**To do**
Lines from the one with "Instruction: Click the" through the end of the records, and no others, are what the answer should contain, copied exactly; please keep pictures out.

Records supplied Start Marker

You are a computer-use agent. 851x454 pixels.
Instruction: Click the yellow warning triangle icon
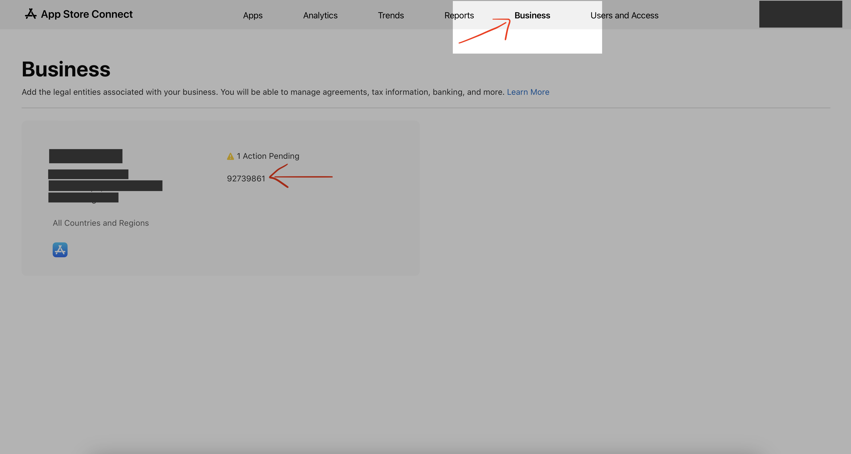(230, 156)
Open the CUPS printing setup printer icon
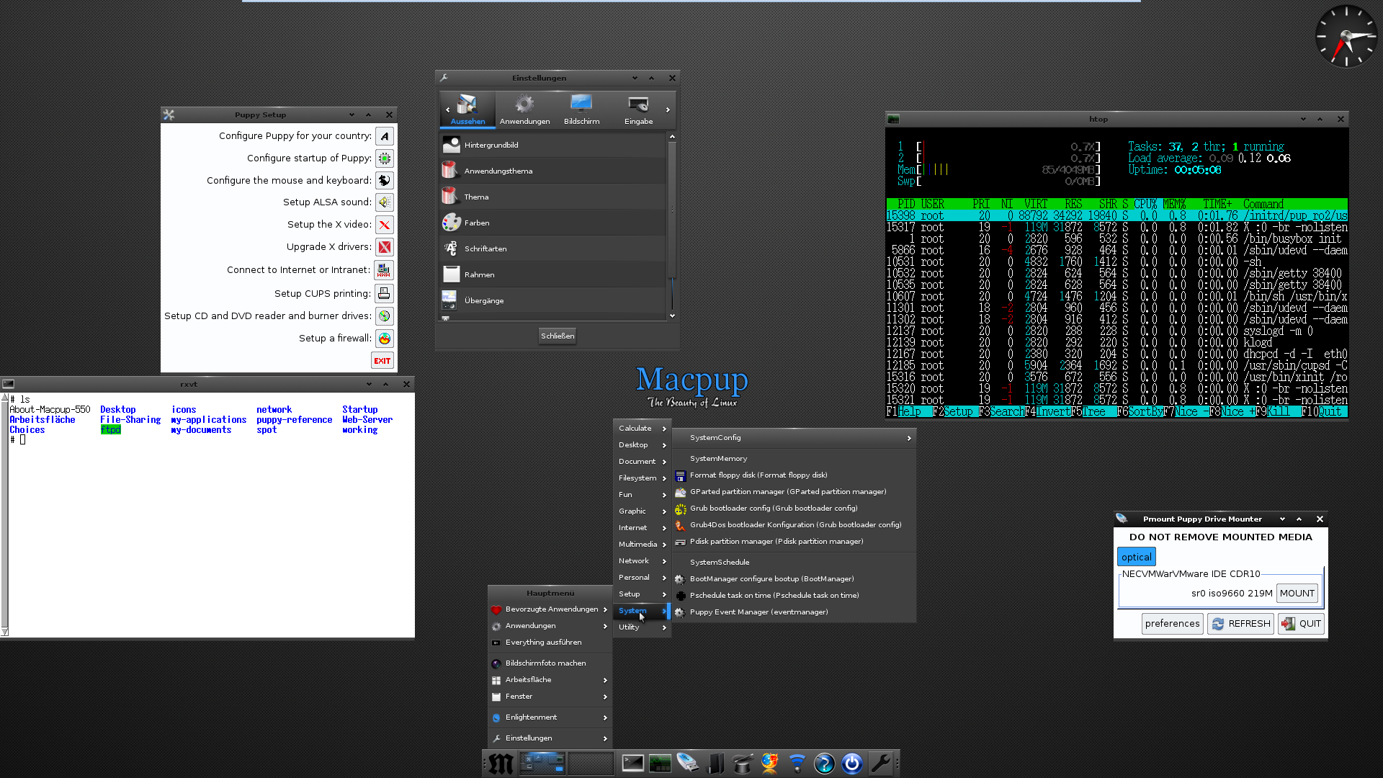 (x=384, y=293)
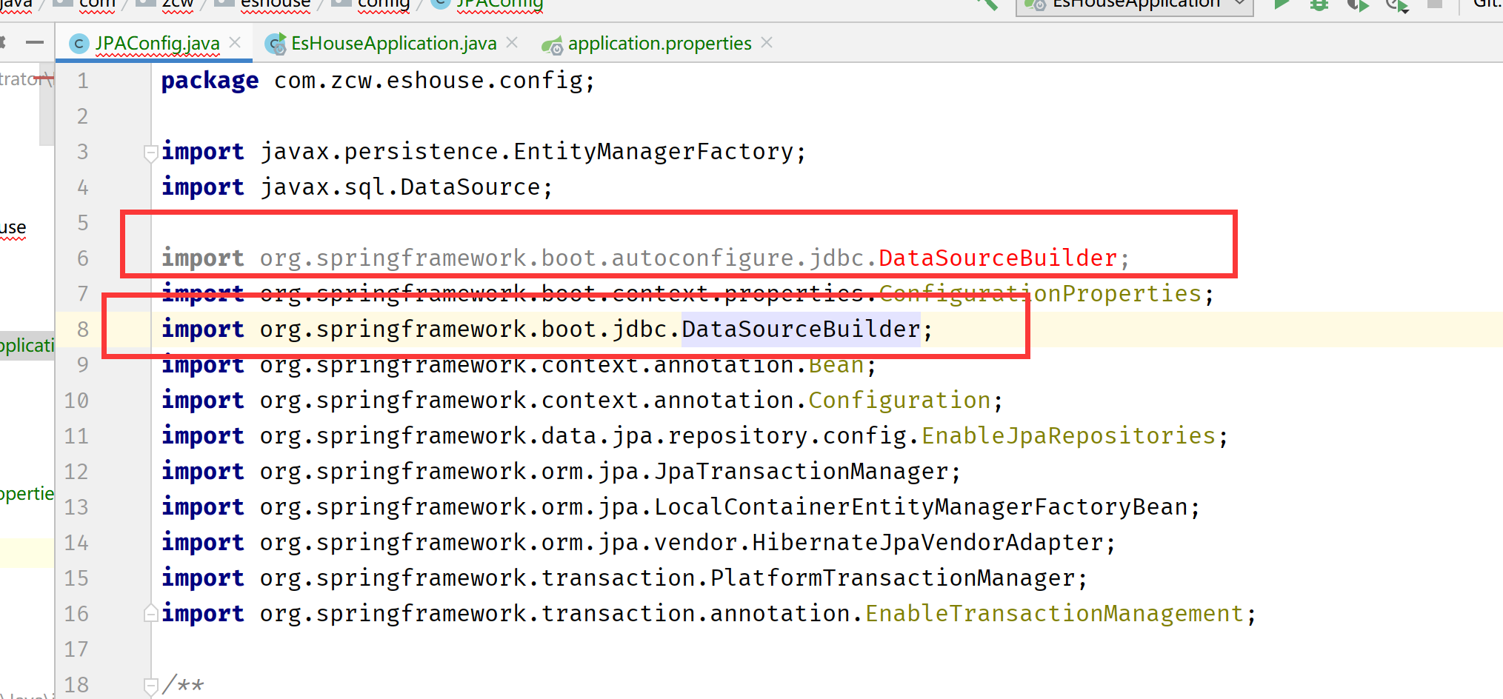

Records supplied End Marker

**Written answer**
Instruction: Click the yellow warning triangle icon
(230, 156)
Open the CUPS printing setup printer icon
 (x=384, y=293)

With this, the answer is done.